When I entered the room I saw a number of students, two professors, Pete and Watts. Pete introduced me. Watts was a handsome fifty-three year old man with a slight beak nose and hair down nearly to his shoulders.  He radiated charisma as he spoke, but, he also gave off that inscrutable aura typical of the believers of the Eastern religions.  Even though I had doubts about Buddhism and Watts's interpretation thereof my reaction to Watts was childlike—it was like my being a six-year old boy again at the Nemaha County Creamery Cooperative Fair watching the magician blow quarter-dollar coins from his nose. I was seated across from Watts.  When he was served it was apparent he was a vegetarian, which I did not find surprising. He seemed to feel a need to explain his reasons for being a vegetarian, none of which were unusual, these were, slowing the aging process, living longer, and being compassionate to animals.  And then in what was surely a repeat performance, he said, “but the real reason is cows scream louder than carrots.” On cue, everyone laughed. 

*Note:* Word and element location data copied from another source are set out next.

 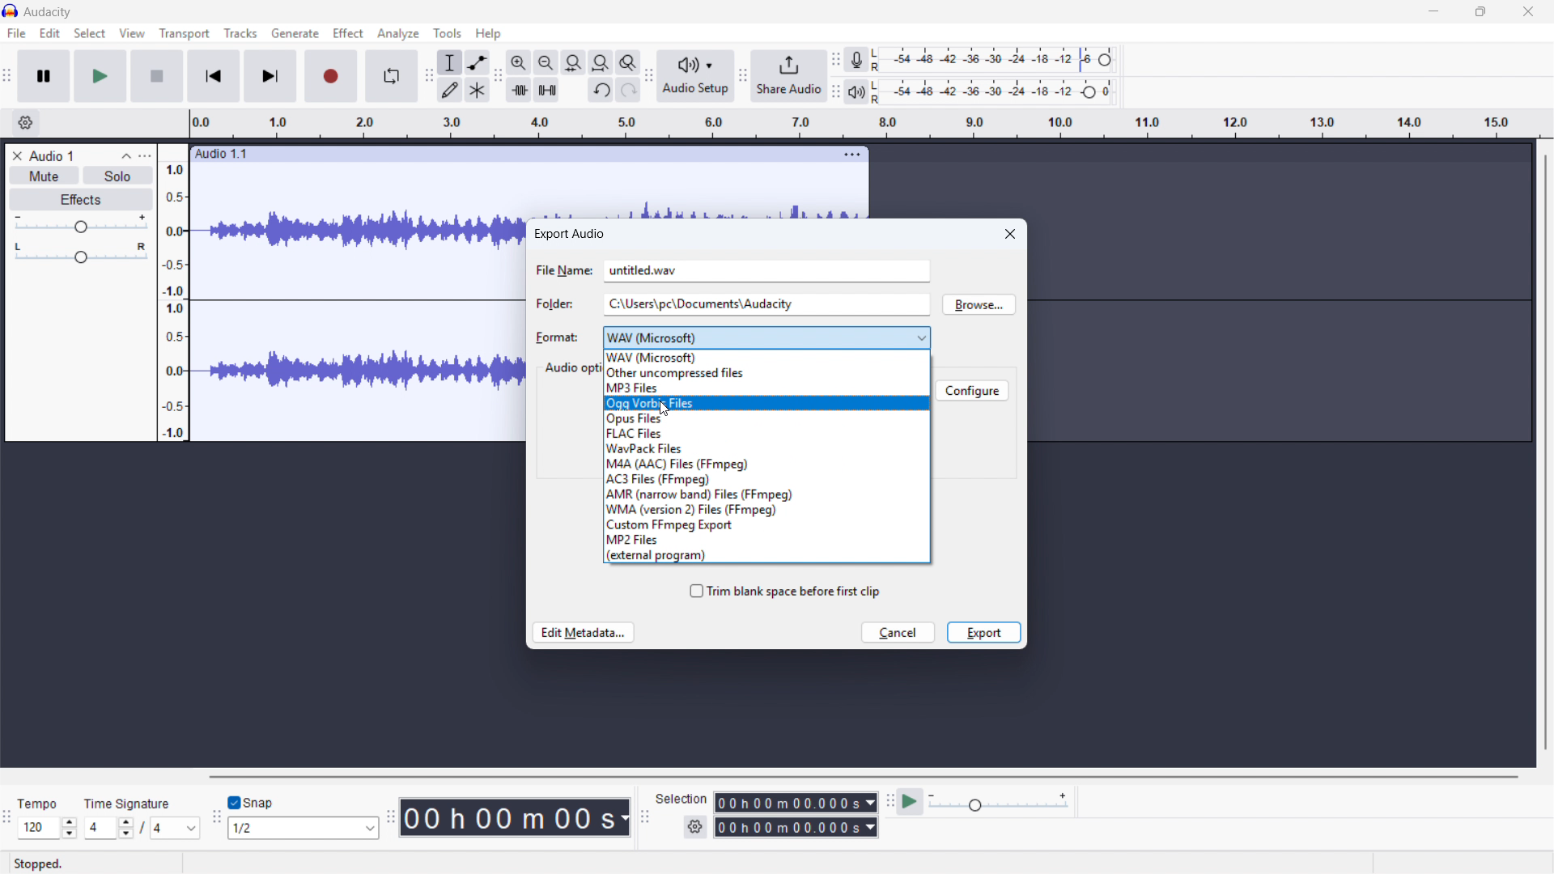 What do you see at coordinates (16, 35) in the screenshot?
I see `file ` at bounding box center [16, 35].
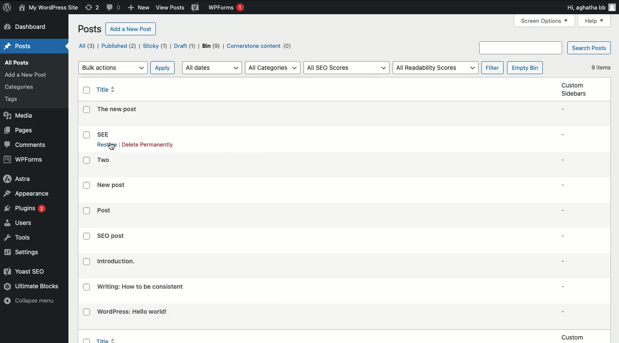  Describe the element at coordinates (117, 261) in the screenshot. I see `Title` at that location.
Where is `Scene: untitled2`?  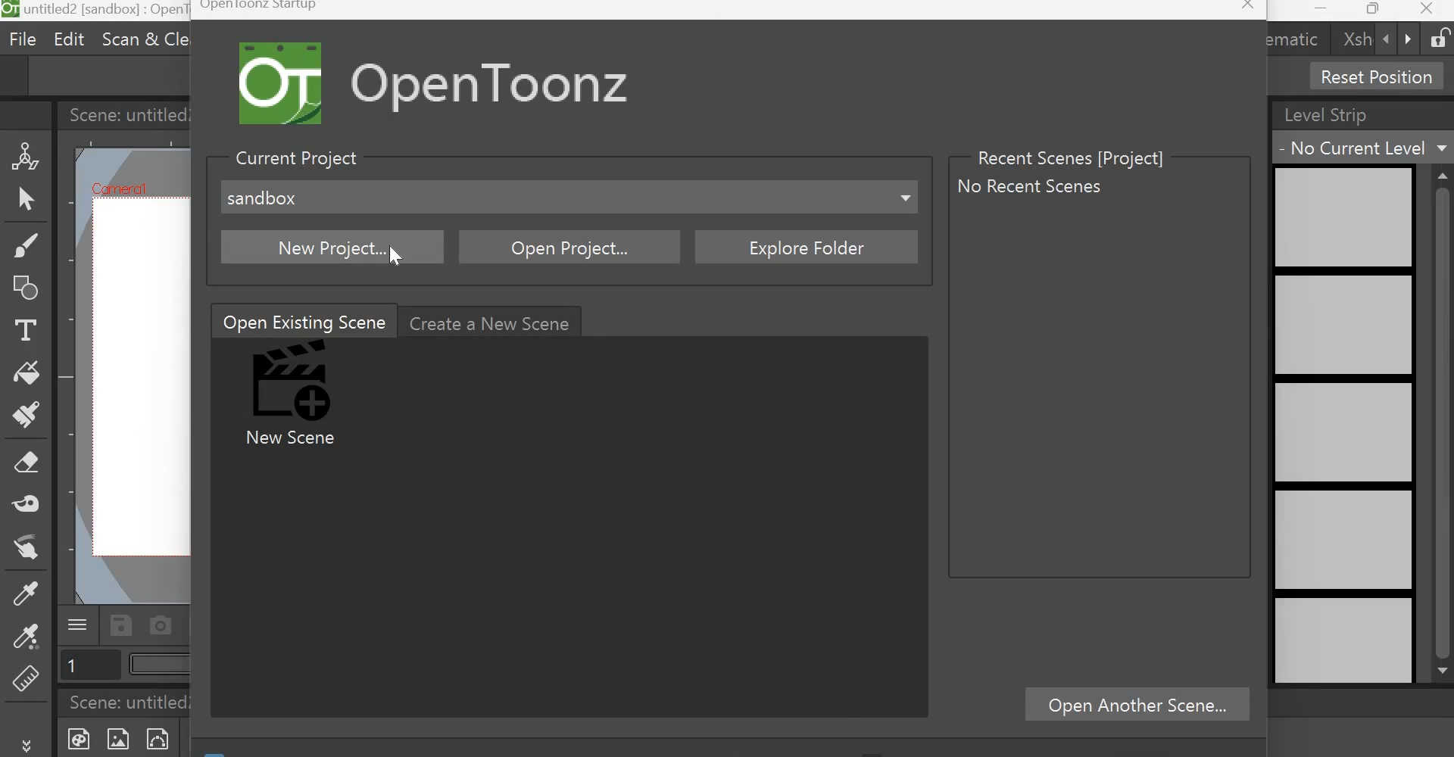
Scene: untitled2 is located at coordinates (124, 114).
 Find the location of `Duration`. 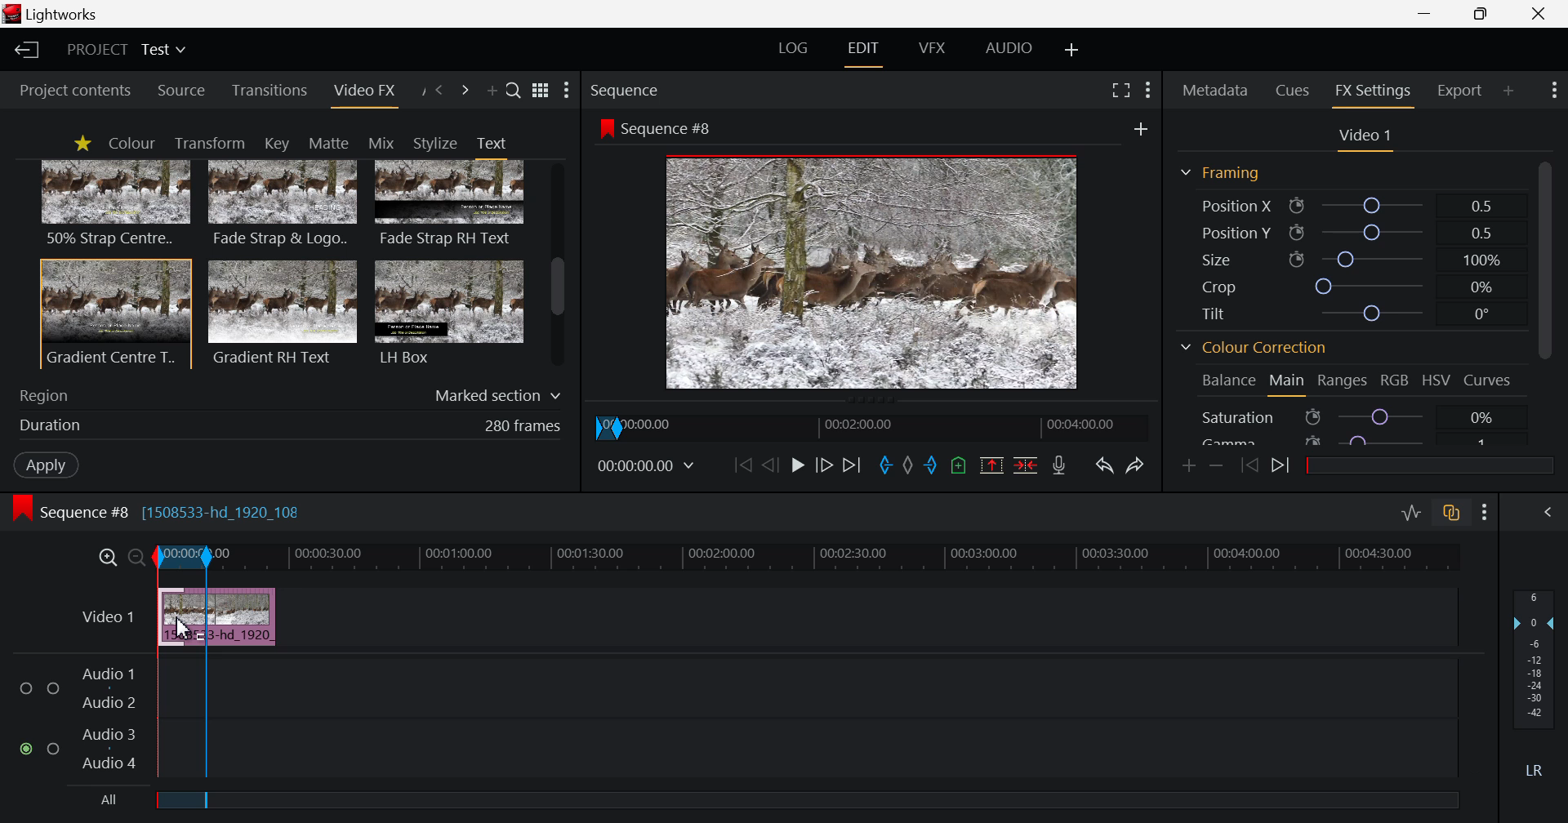

Duration is located at coordinates (286, 425).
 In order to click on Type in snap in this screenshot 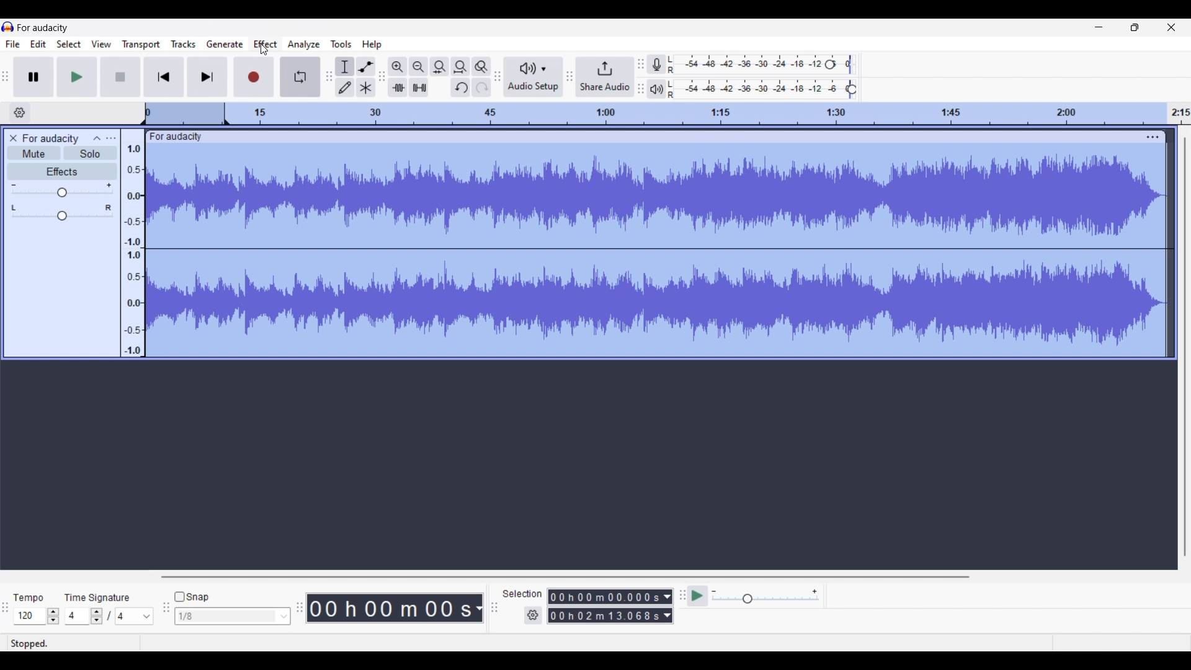, I will do `click(226, 617)`.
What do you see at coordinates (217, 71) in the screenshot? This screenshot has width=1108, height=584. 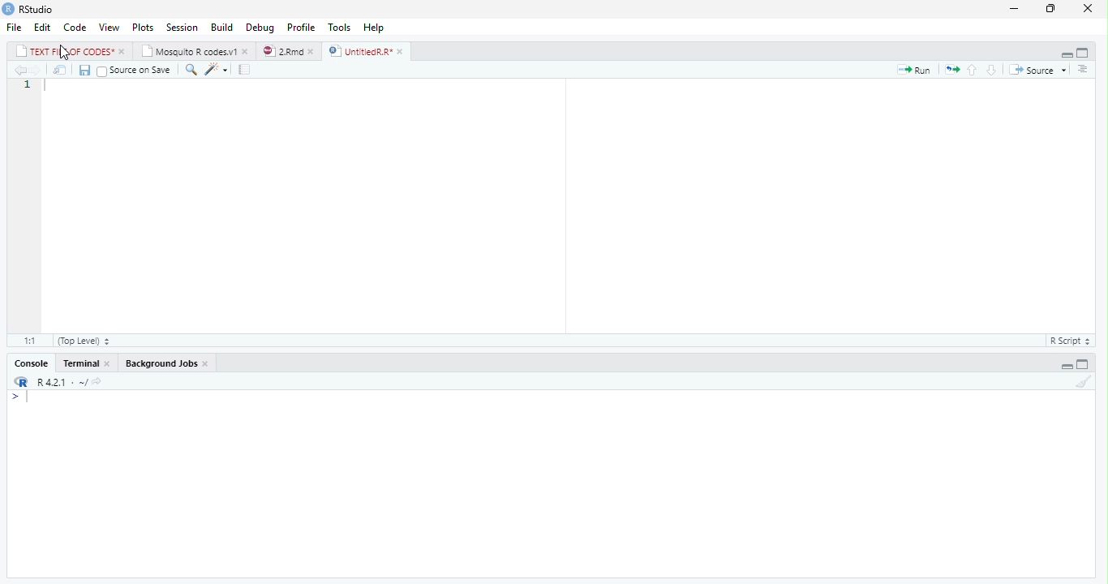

Watts then gave a preview of what he would be talking about in the upcoming talk in the chapel. The talk was about the Western concept of God. He would ask the question "What God is dead?  He would describe the Western idea of God as the "monarch" concept; the typical church as a medieval royal court; the religious titles as akin to the language of the "court flatterer."  Watts would portray Nietzsche’s "death of God,” as the abandonment of the Western concept of God as the Big Daddy who is judge and punisher, and who keeps everyone under constant surveillance.  This God was anathema to modern man, so his death was arranged. Watts thought that the death of God in this sense implies no real loss of religion. 

The conversation was first and foremost focused on Watts; he was the center of attention.  “Where is your lap when you stand up?” Watts quipped.  Of course, the koan has no answer. Watts also told us about his trips to the Far East and the Zen Masters he had met there. He talked about the basics of Buddhism. In particular he talked about our attachment to time and to time schedules.  The watch.  The calendar.  We crave the instruments of our obsession with “when.” His words were meaningful for me, since I felt that he was describing me and my grasping of time schedules.   Watts brought up the meaning of a “New York minute” to show how the minute can be recalibrated to incorporate the frenzied pace of New York City.  Watts argued that “attachment” is much broader than simply attachment to physical things.  We also attach to ideas and opinions about ourselves and the world around us, and, yes, to the way we experience time.  We go through life craving one thing after another to get a sense of security about ourselves.  Dessert plates were eaten clean, so the dinner had come to its final course.  At that moment, ironically, people began glancing at their watches, since it was about time to go to the Chapel where Watts would be speaking.  Pete, who was seated at the far end of the table called, “Alan, what classes will you be speaking to tomorrow?” Watts replied, “I’m not sure I need to check, but I must be at the ABE airport by 11 o’clock.” Watts seemed unaware that his words contradicted his earlier assertions on attachment to time schedules.  It would be an understatement to say I was disillusioned.  What happened to, “there’ll be another bus along soon enough?” Was this a mortal defect or was it an insignificant lapse of an otherwise liberating philosophy?  I have never been able to answer this question to my satisfaction.  But in fairness to Watts, possibly, the issue is as simple as, Buddhist or not, if you want to get back to California in time for dinner you will need to be at the ABE Airport by 11 AM.